Start of Materials provided

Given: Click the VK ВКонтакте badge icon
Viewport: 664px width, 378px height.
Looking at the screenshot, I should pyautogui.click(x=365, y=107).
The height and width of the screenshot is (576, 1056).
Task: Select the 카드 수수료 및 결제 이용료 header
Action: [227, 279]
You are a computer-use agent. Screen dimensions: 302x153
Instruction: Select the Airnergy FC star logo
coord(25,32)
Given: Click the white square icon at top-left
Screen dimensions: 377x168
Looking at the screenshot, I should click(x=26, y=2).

End of Materials provided
Start of Materials provided

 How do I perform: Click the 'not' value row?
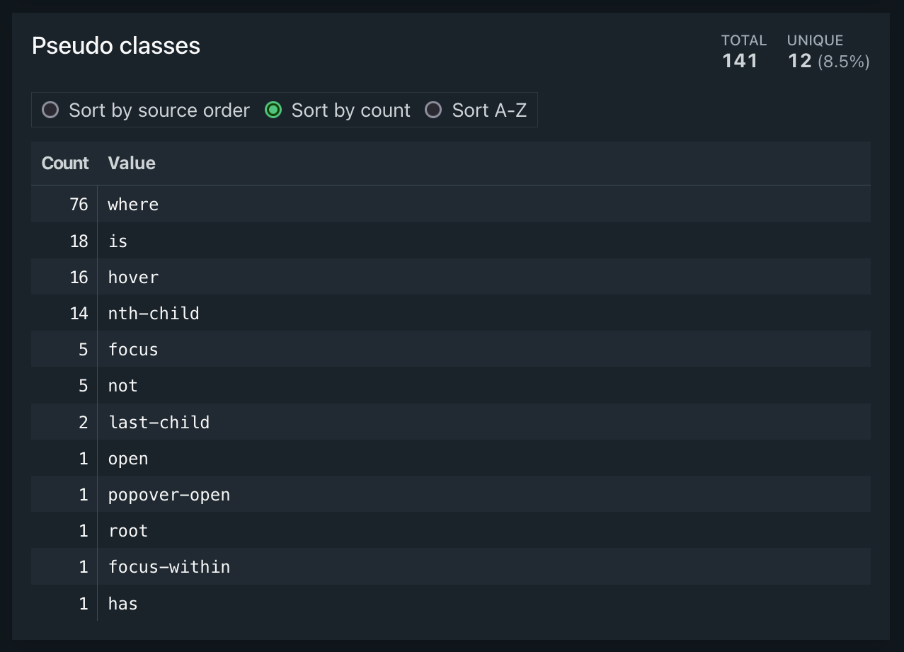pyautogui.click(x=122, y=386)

End of Materials provided

The answer must consist of every line from the data that contains the word "icon".

- _Exercise output_:
Given: Click the VK ВКонтакте badge icon
Given: Click the white square icon at top-left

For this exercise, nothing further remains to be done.